Na Terra Santa, as últimas semanas foram ricas de encontros entre as comunidades hebraicas locais e a Custódia da Terra Santa, por causa da simultaneidade de algumas festas. As duas realidades estão há muito tempo impregnadas em uma relação de diálogo inter-religioso que se exprime também por pequenos gestos diários. Neste período, foram, sobretudo, três os encontros que queremos recordar: os dois dias de Casa aberta, dias 19 e 20 de novembro, e a celebração de Hanukkah, o dia 02 de dezembro, organizado pela comunidade hebraica Sion e, enfim, a conferência em Ain Karem com a comunidade local, no dia 17 de dezembro, já tornada tradição anual.

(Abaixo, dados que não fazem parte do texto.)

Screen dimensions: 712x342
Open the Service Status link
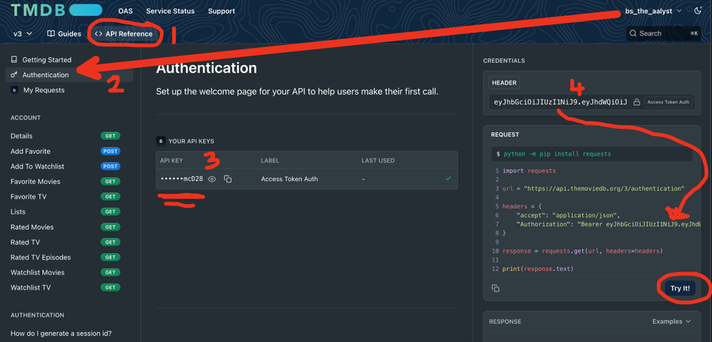[170, 11]
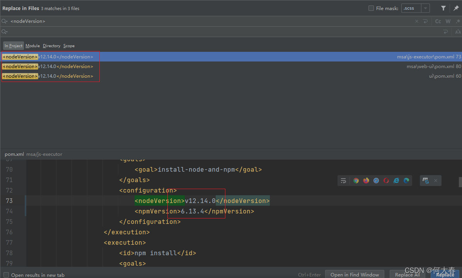Toggle Preserve Case option in replace field
462x278 pixels.
(x=458, y=32)
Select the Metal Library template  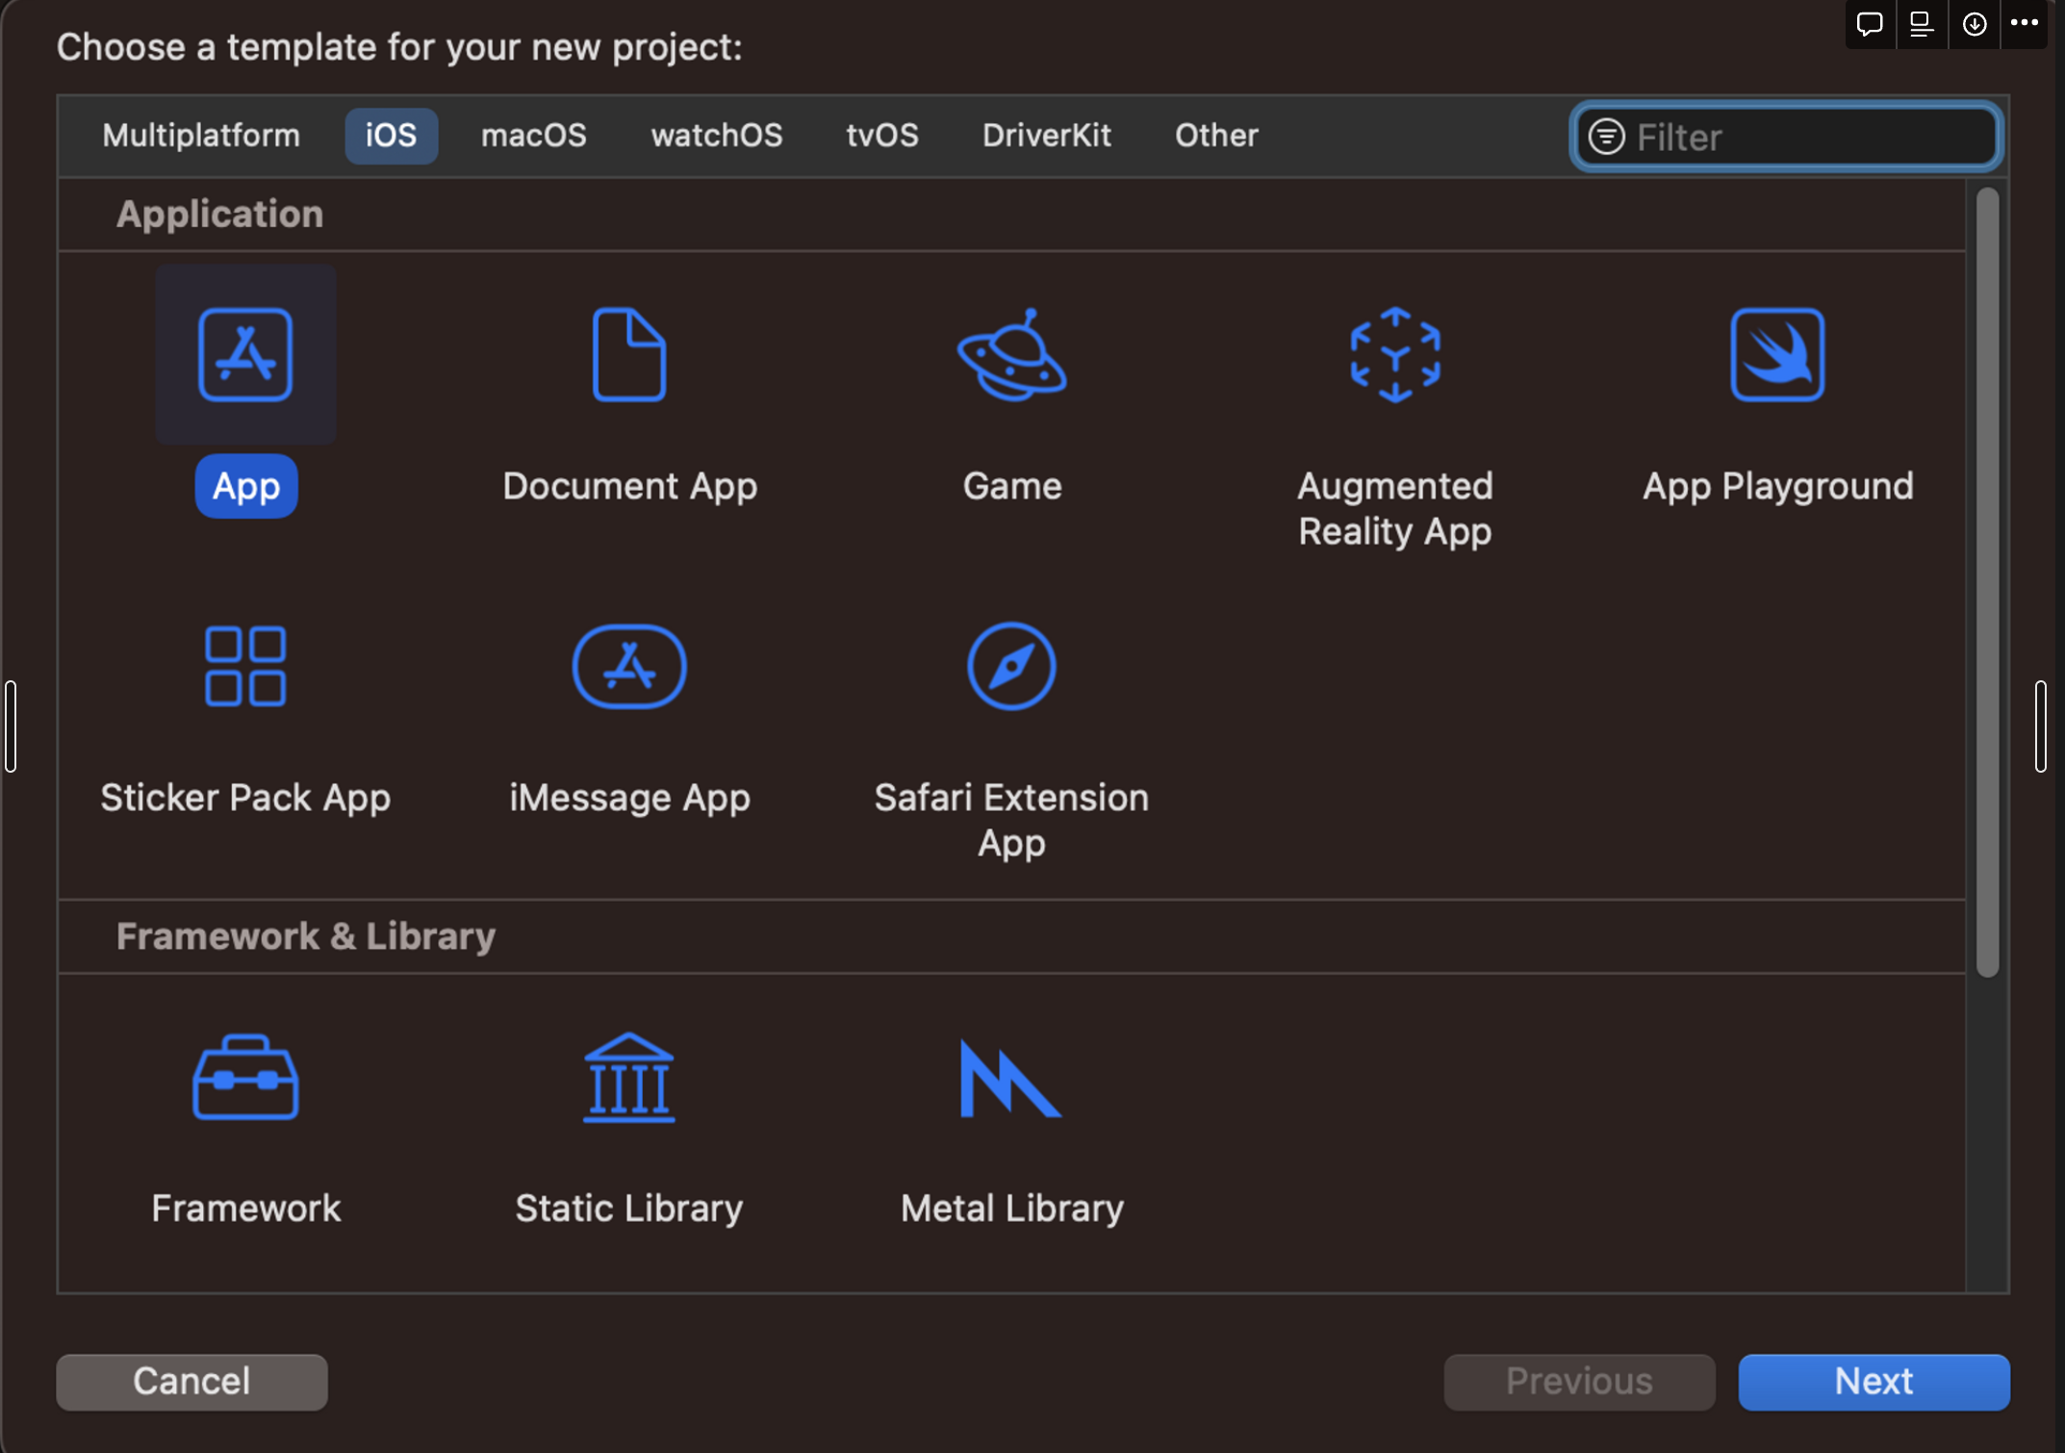point(1011,1078)
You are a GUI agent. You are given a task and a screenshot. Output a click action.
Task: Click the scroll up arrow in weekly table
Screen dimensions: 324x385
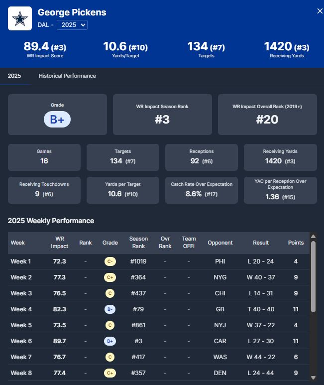point(313,237)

O primeiro evento da Casa aberta teve como protagonistas o convento de S. Francisco no Coenaculum, situado no Monte Sion, e o convento de S. Salvador, na cidade velha de Jerusalém. Dois espaços habitualmente não abertos ao público, mas que viram chegar numerosos visitantes interessados em conhecer os conventos e compreender o estilo de vida dos Frades franciscanos.

O segundo evento, por ocasião da festa de Hanukkah, aconteceu na sala da Imaculada, no convento de S. Salvador, em Jerusalém. A festa hebraica foi celebrada desde o dia 28 de novembro até o dia 06 de dezembro e cada dia foi marcado pelo acender das velas de Hannukia, o típico candelabro de nove braços. As luzes de Hanukkah recordam-nos os milagres de Deus, a luz que estamos esperando como nascimento de Jesus" comentou Fr. Alberto Joan Pari, responsável pelo diálogo inter-religioso pela Custódia. “Em cada religião há um momento em que uma luz chega. Para nós é Cristo, que daqui a poucos dias celebramos seu Natal”. 

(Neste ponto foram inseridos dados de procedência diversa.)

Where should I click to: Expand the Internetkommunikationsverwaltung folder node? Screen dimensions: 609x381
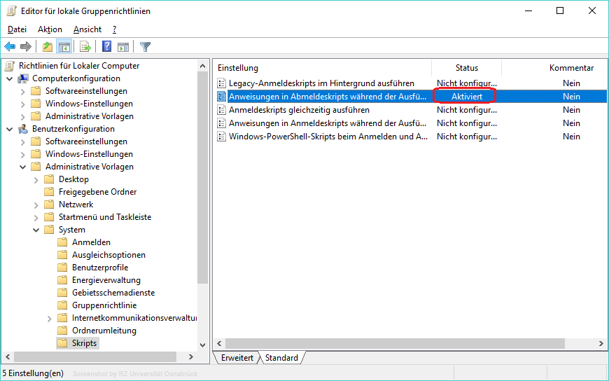point(50,318)
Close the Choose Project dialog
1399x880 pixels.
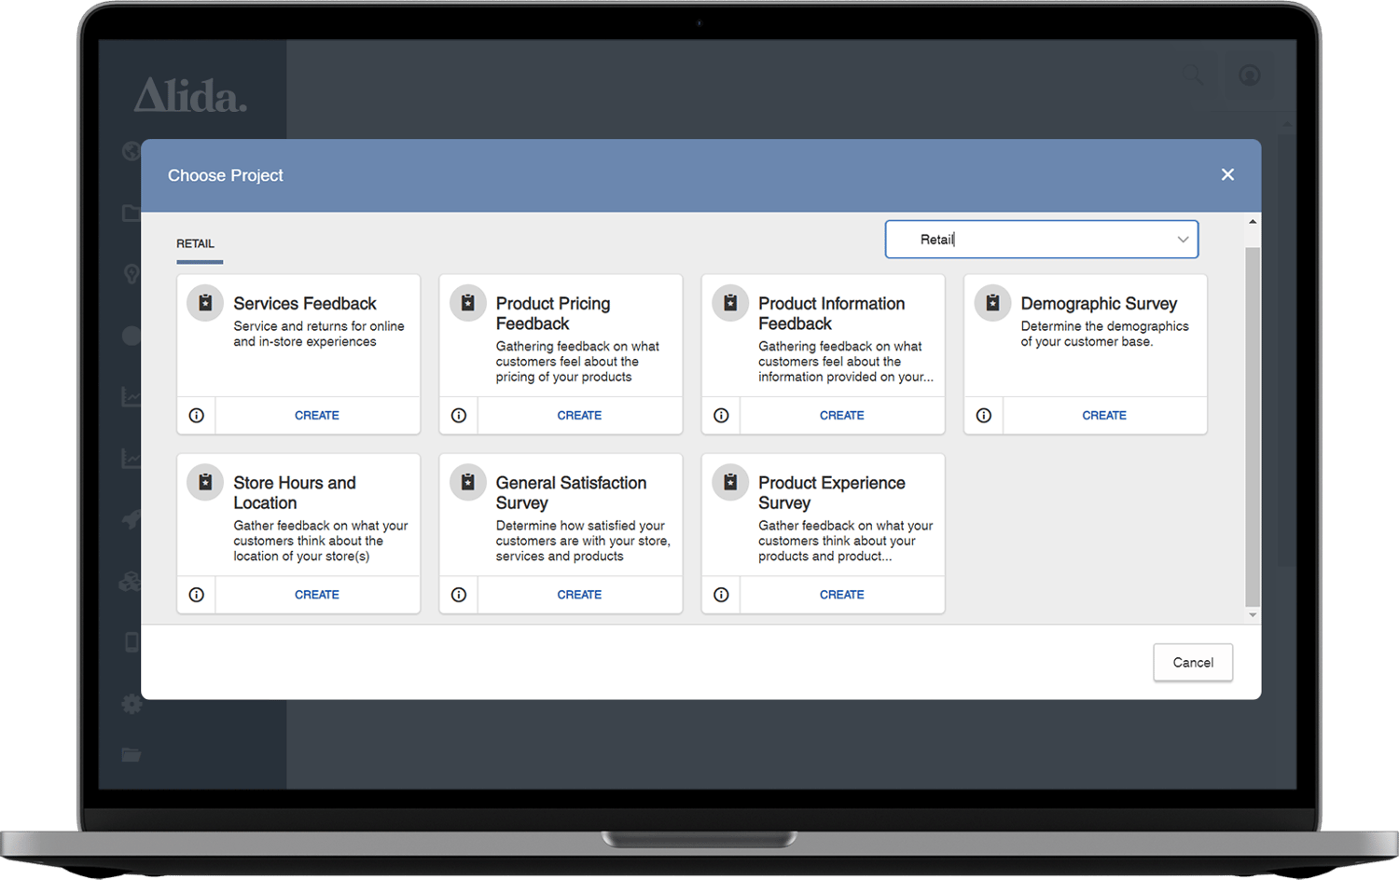coord(1227,175)
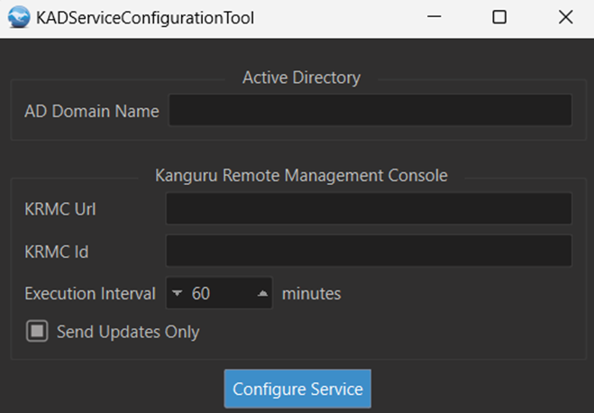Increase execution interval with the up arrow
This screenshot has height=413, width=594.
[262, 293]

Tornada já tradição consolidada, Ain Karem – quarteirão nos subúrbios de Jerusalém, onde a tradição faz nascer João Batista e a Visita de Maria a Isabel – hospedou, ainda uma vez mais a conferência anual sobre Hanukkah e Natal, que aconteceu na sexta-feira, dia 17 de dezembro. O Custódio Fr. Francesco Patton deu as boas-vindas aos participantes, recordando que num tempo em que estamos vivendo uma pandemia, mas também uma crise ecológica, é importante saber gerar esperança e colher também nas próprias tradições religiosas o esforço para transmitir esperança. "É sempre um evento alegre, tornado já uma tradição consolidada e esperada" comentou Alon Orion, chefe do Conselho comunal de Ain Karem. "Começamos esses eventos por ocasião do nascimento de João Batista, mas a amizade e abertura e o acolhimento franciscano fê-la tornar-se um ponto fixo para nossa comunidade. Estes encontros são ótima oportunidade na qual as pessoas da comunidade local podem alargar os próprios horizontes, seja culturalmente, seja humanamente através do conhecimento direto dos franciscanos".

Um programa culturalmente farto, que viu um aproximar-se diferentes relatores, que aprofundaram alguns aspectos da festa de Hanukkah como de jogos, cantos e poemas. 

Fr. Marco Carrara, secretário da Terra Santa, trouxe testemunhas das tradições natalinas e o Rabino David Pileggi falou do assunto sob o ponto de vista do hebraísmo messiânico. 

"Costumeiramente vivemos à distância, mas neste lugar podemos misturar-nos e confrontar-nos para aprender algo de novo um do outro”, concluiu Orion. "Isso nos ajudar a sermos mais unidos e a apoiarmo-nos em todos os sentidos, sobretudo agora, depois das recentes pressões que ameaçam a fisionomia urbanística deste subúrbio, pulmão verde na cidade de Jerusalém".